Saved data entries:
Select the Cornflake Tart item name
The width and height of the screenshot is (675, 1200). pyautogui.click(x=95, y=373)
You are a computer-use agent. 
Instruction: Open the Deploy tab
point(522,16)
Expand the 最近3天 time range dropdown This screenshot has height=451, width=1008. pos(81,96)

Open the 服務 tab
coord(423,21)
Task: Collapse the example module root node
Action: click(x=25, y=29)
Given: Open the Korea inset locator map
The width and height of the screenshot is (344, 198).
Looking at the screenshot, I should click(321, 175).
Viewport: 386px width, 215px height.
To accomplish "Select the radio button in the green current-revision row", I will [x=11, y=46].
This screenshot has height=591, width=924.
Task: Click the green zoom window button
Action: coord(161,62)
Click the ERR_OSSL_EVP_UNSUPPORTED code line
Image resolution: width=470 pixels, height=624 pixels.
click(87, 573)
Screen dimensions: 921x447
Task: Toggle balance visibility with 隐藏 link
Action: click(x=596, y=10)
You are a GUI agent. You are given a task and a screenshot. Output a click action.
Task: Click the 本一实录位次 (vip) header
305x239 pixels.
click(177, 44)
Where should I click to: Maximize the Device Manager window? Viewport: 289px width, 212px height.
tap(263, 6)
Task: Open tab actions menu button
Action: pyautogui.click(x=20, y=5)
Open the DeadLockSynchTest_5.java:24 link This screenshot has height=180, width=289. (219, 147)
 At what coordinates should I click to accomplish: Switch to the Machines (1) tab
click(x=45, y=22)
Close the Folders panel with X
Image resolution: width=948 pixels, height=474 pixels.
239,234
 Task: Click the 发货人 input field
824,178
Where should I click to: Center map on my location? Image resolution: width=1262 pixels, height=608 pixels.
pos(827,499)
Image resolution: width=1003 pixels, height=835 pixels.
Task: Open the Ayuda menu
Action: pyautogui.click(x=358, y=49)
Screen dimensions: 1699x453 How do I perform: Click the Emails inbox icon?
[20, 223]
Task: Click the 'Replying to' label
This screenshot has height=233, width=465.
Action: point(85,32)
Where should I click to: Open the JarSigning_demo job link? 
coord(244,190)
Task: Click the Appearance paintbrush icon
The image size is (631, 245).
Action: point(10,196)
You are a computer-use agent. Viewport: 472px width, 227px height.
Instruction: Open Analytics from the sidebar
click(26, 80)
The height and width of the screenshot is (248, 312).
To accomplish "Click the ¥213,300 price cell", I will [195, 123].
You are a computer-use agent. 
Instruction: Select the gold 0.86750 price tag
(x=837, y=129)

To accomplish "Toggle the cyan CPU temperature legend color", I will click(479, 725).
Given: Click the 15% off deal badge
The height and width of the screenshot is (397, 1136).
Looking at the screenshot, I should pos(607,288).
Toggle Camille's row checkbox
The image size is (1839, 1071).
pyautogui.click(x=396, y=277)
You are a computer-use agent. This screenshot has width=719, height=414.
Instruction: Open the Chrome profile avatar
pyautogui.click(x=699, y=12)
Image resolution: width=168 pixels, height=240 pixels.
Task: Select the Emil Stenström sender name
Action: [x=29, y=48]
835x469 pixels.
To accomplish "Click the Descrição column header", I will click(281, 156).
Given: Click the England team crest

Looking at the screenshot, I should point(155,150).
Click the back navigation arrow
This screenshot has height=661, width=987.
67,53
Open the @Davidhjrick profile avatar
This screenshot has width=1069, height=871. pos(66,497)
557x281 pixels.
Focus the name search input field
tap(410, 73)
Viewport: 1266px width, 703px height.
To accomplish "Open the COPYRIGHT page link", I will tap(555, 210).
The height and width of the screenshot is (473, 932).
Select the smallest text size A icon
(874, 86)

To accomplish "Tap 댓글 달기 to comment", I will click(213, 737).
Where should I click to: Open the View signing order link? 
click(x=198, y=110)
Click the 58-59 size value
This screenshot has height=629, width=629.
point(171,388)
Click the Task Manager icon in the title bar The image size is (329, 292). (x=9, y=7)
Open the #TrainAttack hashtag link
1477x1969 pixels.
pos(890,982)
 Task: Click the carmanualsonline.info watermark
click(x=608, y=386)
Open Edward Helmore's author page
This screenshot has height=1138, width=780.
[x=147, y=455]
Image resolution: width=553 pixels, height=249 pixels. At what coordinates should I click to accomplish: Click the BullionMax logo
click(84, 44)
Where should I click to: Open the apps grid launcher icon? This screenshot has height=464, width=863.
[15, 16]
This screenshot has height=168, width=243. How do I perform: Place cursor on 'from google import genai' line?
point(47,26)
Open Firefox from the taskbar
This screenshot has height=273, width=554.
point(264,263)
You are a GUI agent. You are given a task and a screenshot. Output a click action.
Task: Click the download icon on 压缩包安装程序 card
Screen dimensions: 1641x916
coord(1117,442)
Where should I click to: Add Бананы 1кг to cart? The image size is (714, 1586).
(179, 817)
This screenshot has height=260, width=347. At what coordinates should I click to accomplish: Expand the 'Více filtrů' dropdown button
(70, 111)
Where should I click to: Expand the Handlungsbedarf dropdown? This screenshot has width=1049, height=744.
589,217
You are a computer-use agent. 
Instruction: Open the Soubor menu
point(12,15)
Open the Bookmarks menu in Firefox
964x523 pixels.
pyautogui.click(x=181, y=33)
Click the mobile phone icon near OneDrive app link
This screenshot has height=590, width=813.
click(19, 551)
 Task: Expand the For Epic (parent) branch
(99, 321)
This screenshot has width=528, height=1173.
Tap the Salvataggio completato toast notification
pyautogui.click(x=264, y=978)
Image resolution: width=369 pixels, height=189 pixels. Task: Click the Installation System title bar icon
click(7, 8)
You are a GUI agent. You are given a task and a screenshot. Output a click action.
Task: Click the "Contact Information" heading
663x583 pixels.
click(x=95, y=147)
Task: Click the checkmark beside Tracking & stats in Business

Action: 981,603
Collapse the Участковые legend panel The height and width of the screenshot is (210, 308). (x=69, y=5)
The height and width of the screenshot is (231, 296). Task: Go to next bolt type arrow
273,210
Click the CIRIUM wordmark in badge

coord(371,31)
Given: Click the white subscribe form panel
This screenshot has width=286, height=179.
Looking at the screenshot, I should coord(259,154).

■ **Task prompt**:
Retype all of the entries. Keep each one exactly as written.

■ **Solution to this task**:
Select the Cornflake Tart item name
The width and height of the screenshot is (675, 1200). pyautogui.click(x=95, y=373)
You are a computer-use agent. 
Instruction: Open the Deploy tab
point(522,16)
Expand the 最近3天 time range dropdown This screenshot has height=451, width=1008. pos(81,96)

Open the 服務 tab
coord(423,21)
Task: Collapse the example module root node
Action: click(x=25, y=29)
Given: Open the Korea inset locator map
The width and height of the screenshot is (344, 198).
Looking at the screenshot, I should click(321, 175).
Viewport: 386px width, 215px height.
To accomplish "Select the radio button in the green current-revision row", I will [x=11, y=46].
This screenshot has height=591, width=924.
Task: Click the green zoom window button
Action: coord(161,62)
Click the ERR_OSSL_EVP_UNSUPPORTED code line
Image resolution: width=470 pixels, height=624 pixels.
click(87, 573)
Screen dimensions: 921x447
Task: Toggle balance visibility with 隐藏 link
Action: click(x=596, y=10)
You are a GUI agent. You are given a task and a screenshot. Output a click action.
Task: Click the 本一实录位次 (vip) header
305x239 pixels.
click(177, 44)
Where should I click to: Maximize the Device Manager window? Viewport: 289px width, 212px height.
tap(263, 6)
Task: Open tab actions menu button
Action: pyautogui.click(x=20, y=5)
Open the DeadLockSynchTest_5.java:24 link This screenshot has height=180, width=289. (219, 147)
 At what coordinates should I click to accomplish: Switch to the Machines (1) tab
click(x=45, y=22)
Close the Folders panel with X
Image resolution: width=948 pixels, height=474 pixels.
239,234
 Task: Click the 发货人 input field
824,178
Where should I click to: Center map on my location? Image resolution: width=1262 pixels, height=608 pixels.
pos(827,499)
Image resolution: width=1003 pixels, height=835 pixels.
Task: Open the Ayuda menu
Action: pyautogui.click(x=358, y=49)
Screen dimensions: 1699x453 How do I perform: Click the Emails inbox icon?
[20, 223]
Task: Click the 'Replying to' label
This screenshot has height=233, width=465.
Action: point(85,32)
Where should I click to: Open the JarSigning_demo job link? 
coord(244,190)
Task: Click the Appearance paintbrush icon
The image size is (631, 245).
Action: point(10,196)
You are a computer-use agent. Viewport: 472px width, 227px height.
Instruction: Open Analytics from the sidebar
click(26, 80)
The height and width of the screenshot is (248, 312).
To accomplish "Click the ¥213,300 price cell", I will [195, 123].
You are a computer-use agent. 
Instruction: Select the gold 0.86750 price tag
(x=837, y=129)

To accomplish "Toggle the cyan CPU temperature legend color", I will click(479, 725).
Given: Click the 15% off deal badge
The height and width of the screenshot is (397, 1136).
Looking at the screenshot, I should pos(607,288).
Toggle Camille's row checkbox
The image size is (1839, 1071).
pyautogui.click(x=396, y=277)
You are a computer-use agent. This screenshot has width=719, height=414.
Instruction: Open the Chrome profile avatar
pyautogui.click(x=699, y=12)
Image resolution: width=168 pixels, height=240 pixels.
Task: Select the Emil Stenström sender name
Action: [x=29, y=48]
835x469 pixels.
To accomplish "Click the Descrição column header", I will click(281, 156).
Given: Click the England team crest

Looking at the screenshot, I should point(155,150).
Click the back navigation arrow
This screenshot has height=661, width=987.
67,53
Open the @Davidhjrick profile avatar
This screenshot has width=1069, height=871. pos(66,497)
557x281 pixels.
Focus the name search input field
tap(410, 73)
Viewport: 1266px width, 703px height.
To accomplish "Open the COPYRIGHT page link", I will tap(555, 210).
The height and width of the screenshot is (473, 932).
Select the smallest text size A icon
(874, 86)

To accomplish "Tap 댓글 달기 to comment", I will click(213, 737).
Where should I click to: Open the View signing order link? 
click(x=198, y=110)
Click the 58-59 size value
This screenshot has height=629, width=629.
point(171,388)
Click the Task Manager icon in the title bar The image size is (329, 292). (x=9, y=7)
Open the #TrainAttack hashtag link
1477x1969 pixels.
pos(890,982)
 Task: Click the carmanualsonline.info watermark
click(x=608, y=386)
Open Edward Helmore's author page
This screenshot has height=1138, width=780.
[x=147, y=455]
Image resolution: width=553 pixels, height=249 pixels. At what coordinates should I click to accomplish: Click the BullionMax logo
click(84, 44)
Where should I click to: Open the apps grid launcher icon? This screenshot has height=464, width=863.
[15, 16]
This screenshot has height=168, width=243. How do I perform: Place cursor on 'from google import genai' line?
point(47,26)
Open Firefox from the taskbar
This screenshot has height=273, width=554.
point(264,263)
You are a GUI agent. You are given a task and a screenshot. Output a click action.
Task: Click the download icon on 压缩包安装程序 card
Screen dimensions: 1641x916
coord(1117,442)
Where should I click to: Add Бананы 1кг to cart? The image size is (714, 1586).
(179, 817)
This screenshot has height=260, width=347. At what coordinates should I click to accomplish: Expand the 'Více filtrů' dropdown button
(70, 111)
Where should I click to: Expand the Handlungsbedarf dropdown? This screenshot has width=1049, height=744.
589,217
You are a computer-use agent. 
Instruction: Open the Soubor menu
point(12,15)
Open the Bookmarks menu in Firefox
964x523 pixels.
pyautogui.click(x=181, y=33)
Click the mobile phone icon near OneDrive app link
This screenshot has height=590, width=813.
click(19, 551)
 Task: Expand the For Epic (parent) branch
(99, 321)
This screenshot has width=528, height=1173.
Tap the Salvataggio completato toast notification
pyautogui.click(x=264, y=978)
Image resolution: width=369 pixels, height=189 pixels. Task: Click the Installation System title bar icon
click(7, 8)
You are a GUI agent. You are given a task and a screenshot. Output a click action.
Task: Click the "Contact Information" heading
663x583 pixels.
click(x=95, y=147)
Task: Click the checkmark beside Tracking & stats in Business

Action: 981,603
Collapse the Участковые legend panel The height and width of the screenshot is (210, 308). (x=69, y=5)
The height and width of the screenshot is (231, 296). Task: Go to next bolt type arrow
273,210
Click the CIRIUM wordmark in badge

coord(371,31)
Given: Click the white subscribe form panel
This screenshot has width=286, height=179.
Looking at the screenshot, I should coord(259,154).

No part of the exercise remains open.